So this is how it is.

With thydailyreads @blogspot I speak profoundly about my life.

I will forever do the writing, and you do the reading. & If you're going to talk shit behind my back, don't talk candy in front of my face.

Thursday, June 07, 2007

finally the day has come.

i came back home at 8pm after three days two nights not coming home, dad fetched me at putrajaya sentral and i told him about the withdraw. he nagged at me and i know ive disappointed him again. but my dad is very understanding and hes the best daddy in the world. he let me choose the course i want to study as long as its a degree course.

and i was supposed to tell my mum about it as soon as i arrived home, but she was on the phone with her friend. so ended up, i told her at around ten. i started by telling her that im not egilible to proceed to the accountancy degree, and just before i wanted to say about the withdraw, she got so mad that she screamed at me. i just keep silent, letting her to keep scolding me. but she got too over, so i shouted at her, too. i know i shouldnt do that cause im the one who disappointed her, but......(okay, i dont feel like saying it)

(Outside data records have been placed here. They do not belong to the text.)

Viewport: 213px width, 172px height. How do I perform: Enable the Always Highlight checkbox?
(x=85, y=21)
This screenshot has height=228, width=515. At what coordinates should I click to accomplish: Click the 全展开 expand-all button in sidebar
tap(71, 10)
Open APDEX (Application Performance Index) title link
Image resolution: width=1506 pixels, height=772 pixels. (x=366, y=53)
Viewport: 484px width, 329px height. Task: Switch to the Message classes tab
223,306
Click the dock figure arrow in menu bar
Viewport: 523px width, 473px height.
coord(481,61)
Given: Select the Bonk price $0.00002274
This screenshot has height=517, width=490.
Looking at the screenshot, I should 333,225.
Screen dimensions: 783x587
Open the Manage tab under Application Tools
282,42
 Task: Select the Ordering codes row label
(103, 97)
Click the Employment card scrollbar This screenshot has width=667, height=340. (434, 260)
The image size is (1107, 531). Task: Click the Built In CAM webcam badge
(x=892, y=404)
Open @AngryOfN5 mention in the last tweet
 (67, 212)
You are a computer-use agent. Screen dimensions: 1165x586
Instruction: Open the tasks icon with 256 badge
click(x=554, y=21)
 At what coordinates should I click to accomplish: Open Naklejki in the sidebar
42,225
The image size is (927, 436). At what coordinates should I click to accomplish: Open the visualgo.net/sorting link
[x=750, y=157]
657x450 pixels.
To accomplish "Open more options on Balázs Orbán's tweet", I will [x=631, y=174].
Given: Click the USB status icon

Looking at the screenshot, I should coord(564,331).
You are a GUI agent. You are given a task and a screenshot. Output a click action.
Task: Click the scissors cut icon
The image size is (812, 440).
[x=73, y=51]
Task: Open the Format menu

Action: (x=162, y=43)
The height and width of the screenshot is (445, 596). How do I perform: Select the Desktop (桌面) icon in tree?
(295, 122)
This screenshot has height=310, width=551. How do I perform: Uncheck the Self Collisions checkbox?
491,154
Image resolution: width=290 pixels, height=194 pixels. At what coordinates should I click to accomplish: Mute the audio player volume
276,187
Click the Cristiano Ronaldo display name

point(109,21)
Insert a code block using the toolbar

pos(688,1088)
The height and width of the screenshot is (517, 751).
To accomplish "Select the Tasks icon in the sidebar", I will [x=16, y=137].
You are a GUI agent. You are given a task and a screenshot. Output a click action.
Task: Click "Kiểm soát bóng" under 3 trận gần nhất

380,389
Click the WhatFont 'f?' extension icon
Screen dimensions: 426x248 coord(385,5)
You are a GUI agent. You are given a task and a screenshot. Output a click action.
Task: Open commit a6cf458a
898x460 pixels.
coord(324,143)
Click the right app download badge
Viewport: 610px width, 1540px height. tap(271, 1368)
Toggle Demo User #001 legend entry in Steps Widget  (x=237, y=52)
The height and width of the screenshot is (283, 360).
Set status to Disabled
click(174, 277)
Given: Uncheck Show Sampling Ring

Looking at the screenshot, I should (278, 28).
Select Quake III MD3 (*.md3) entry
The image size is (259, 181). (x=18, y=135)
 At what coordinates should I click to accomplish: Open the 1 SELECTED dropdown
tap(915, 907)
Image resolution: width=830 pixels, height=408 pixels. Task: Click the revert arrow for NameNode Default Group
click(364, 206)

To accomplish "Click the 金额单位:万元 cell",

i couldnt stand what she said anymore, i banged the door, locked it. and she stopped. then we didnt talk anymore. she went to bed after that. i did told her that i dont like account, and hopefully she will asks me what course i prefer when she talks to me tomorrow(not that i dont want to talk to her, just that i want to let herself cool down).

after telling my parents, i felt an incredible sense of relief. i thought my dad wont talk to me for a week, i thought my mum will hit/punch/kick me. but both didnt happened. my dad still talks to me :D :D :D :D but i feel so ashamed of myself ): ): ):

heres the conversation between my dad and me:

Me: How ah if mama dont let me to take hotel management(the degree course is hospitality, tourism and culinary arts)?
Him: Most probably she will let.
Me: But I dont think so, luh. This course is not kind-of-famous although its until professional master.
Him: Aiyo... but remember, she likes to stay in the hotel.
Me: wtf.

afterall, im getting worried about tomorrow. how if my mum wants me to go on with the accountancy course?!